La deresponsabilizzazione della classe politica ha portato negli ultimi decenni ad un esponenziale allargamento dell’emergenza abitativa, a cui si è aggiunto il peso della pandemia da Covid-19. La parziale risposta all’enorme disagio sociale, che sembra essere stato ignorato durante l’emergenza sanitaria, come ora, è stato lo stanziamento di 22 milioni di euro, che sotto forma di bonus, avrebbero dovuto risollevare le migliaia di famiglie non in grado di pagare l’affitto.

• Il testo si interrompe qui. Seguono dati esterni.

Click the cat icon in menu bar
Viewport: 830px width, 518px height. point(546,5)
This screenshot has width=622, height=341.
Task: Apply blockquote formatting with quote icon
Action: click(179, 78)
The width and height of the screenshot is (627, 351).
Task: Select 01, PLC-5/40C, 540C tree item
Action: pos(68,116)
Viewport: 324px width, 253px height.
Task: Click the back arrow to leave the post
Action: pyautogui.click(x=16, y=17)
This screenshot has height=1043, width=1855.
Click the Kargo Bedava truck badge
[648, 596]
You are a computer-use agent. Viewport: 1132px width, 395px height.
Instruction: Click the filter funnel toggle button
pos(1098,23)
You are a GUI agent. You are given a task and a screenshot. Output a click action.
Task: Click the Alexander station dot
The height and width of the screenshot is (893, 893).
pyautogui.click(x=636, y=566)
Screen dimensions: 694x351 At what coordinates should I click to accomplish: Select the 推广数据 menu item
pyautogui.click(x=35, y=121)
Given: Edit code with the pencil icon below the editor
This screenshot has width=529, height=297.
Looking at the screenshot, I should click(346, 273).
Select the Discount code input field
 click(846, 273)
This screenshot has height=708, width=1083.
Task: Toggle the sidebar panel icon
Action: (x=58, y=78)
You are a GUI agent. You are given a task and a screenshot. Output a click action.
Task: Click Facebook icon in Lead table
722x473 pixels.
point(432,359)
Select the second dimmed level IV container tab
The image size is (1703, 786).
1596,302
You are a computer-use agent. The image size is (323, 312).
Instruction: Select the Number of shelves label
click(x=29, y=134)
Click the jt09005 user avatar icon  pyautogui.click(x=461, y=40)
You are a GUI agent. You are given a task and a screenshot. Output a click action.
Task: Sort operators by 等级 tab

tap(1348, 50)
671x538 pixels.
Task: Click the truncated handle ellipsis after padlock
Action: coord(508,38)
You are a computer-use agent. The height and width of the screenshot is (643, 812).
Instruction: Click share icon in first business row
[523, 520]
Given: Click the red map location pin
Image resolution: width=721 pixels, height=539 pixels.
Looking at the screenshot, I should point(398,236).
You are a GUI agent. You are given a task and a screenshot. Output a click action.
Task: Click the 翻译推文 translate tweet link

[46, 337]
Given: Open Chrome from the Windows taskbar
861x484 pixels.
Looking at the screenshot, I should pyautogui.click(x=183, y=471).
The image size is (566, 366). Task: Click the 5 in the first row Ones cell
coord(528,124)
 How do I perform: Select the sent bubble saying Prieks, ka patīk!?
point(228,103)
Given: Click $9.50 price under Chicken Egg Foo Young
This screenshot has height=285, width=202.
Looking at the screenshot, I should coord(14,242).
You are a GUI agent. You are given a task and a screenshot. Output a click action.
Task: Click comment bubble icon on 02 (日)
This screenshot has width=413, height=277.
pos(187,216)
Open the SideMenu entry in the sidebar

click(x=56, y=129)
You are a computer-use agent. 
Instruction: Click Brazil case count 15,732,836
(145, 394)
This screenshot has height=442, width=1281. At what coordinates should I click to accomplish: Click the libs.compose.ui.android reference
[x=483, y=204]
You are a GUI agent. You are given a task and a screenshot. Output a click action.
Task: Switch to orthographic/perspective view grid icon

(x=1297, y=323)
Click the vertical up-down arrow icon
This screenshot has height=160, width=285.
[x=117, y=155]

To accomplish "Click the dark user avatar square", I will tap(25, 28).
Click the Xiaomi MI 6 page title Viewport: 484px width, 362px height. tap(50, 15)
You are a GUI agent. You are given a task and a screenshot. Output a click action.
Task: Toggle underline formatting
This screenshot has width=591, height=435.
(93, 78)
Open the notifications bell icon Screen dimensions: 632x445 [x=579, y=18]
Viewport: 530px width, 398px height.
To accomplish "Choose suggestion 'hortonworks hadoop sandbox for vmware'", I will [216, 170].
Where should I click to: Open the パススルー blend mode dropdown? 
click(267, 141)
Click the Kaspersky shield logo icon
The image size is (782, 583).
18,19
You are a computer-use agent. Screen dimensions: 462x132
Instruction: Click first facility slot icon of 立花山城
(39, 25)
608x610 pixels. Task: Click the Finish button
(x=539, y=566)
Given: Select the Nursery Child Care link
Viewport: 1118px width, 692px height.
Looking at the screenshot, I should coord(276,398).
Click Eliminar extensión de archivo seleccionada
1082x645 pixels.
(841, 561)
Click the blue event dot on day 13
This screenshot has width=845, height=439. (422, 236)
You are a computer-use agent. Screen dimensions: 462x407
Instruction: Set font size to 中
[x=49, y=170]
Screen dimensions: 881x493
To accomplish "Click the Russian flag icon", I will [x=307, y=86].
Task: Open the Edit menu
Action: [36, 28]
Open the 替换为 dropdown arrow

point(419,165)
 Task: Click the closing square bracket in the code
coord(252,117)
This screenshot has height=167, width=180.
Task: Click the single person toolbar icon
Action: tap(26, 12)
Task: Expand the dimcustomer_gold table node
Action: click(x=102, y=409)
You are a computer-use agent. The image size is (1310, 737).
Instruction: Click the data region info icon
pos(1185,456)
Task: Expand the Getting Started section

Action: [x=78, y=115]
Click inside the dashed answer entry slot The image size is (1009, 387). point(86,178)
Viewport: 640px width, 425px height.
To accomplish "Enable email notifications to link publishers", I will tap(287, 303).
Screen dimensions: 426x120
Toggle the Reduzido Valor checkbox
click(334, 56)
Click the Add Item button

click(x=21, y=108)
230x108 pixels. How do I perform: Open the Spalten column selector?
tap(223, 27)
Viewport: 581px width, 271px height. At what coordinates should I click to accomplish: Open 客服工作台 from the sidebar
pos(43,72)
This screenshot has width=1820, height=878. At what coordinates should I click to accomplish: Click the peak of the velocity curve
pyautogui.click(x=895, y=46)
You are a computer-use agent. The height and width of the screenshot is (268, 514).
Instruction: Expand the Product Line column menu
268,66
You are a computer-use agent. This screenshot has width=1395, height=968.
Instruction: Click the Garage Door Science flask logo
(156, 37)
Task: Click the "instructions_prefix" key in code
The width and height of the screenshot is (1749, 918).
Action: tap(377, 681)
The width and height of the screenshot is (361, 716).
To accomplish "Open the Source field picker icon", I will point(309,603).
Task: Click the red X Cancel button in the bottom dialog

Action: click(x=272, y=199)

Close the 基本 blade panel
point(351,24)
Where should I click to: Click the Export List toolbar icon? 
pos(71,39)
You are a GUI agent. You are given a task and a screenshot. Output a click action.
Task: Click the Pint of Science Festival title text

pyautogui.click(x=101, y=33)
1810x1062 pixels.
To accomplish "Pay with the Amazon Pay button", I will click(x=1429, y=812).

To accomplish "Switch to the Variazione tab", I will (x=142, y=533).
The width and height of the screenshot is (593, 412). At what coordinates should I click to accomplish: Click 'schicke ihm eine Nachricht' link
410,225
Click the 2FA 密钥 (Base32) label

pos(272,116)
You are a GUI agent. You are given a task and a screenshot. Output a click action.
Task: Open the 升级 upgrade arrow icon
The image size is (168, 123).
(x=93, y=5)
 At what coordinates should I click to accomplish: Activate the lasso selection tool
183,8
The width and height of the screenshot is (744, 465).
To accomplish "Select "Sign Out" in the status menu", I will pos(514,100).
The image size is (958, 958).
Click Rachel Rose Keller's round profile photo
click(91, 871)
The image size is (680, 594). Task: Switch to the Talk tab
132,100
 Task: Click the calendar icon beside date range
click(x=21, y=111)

Una misura, questa, che come le precedenti è stata insufficiente per quei pochi fortunati che sono riusciti a beneficiarne, dato che ad esempio, il comune di Roma, ha rigettato il 70 percento delle richieste.
Tuttavia, neanche l’approvazione di tutte le richieste non avrebbe aiutato a garantire un diritto all’abitare che anni e anni di tagli e privatizzazioni hanno distrutto.

È chiaro che non ci sia nessuna apertura verso misure sostanziali e definitive, ce lo conferma il nuovo governo Draghi, con cui l’Unione Europea vuole da un lato chiarire bene che i miliardi provenienti dal Recovery Fund non andranno a favore di politiche sociali e dall’altro tentare di riaffermare l’egemonia di un sistema che si sta inesorabilmente distruggendo dall’interno. Dobbiamo quindi attrezzarci, e rispondere politicamente, non facendoci trovare impreparati anche davanti ai sindacati concertativi, che sono stati complici della costruzione di questo sistema di gestione delle case e degli affitti, per arrivare pronti alla fine del blocco sfratti.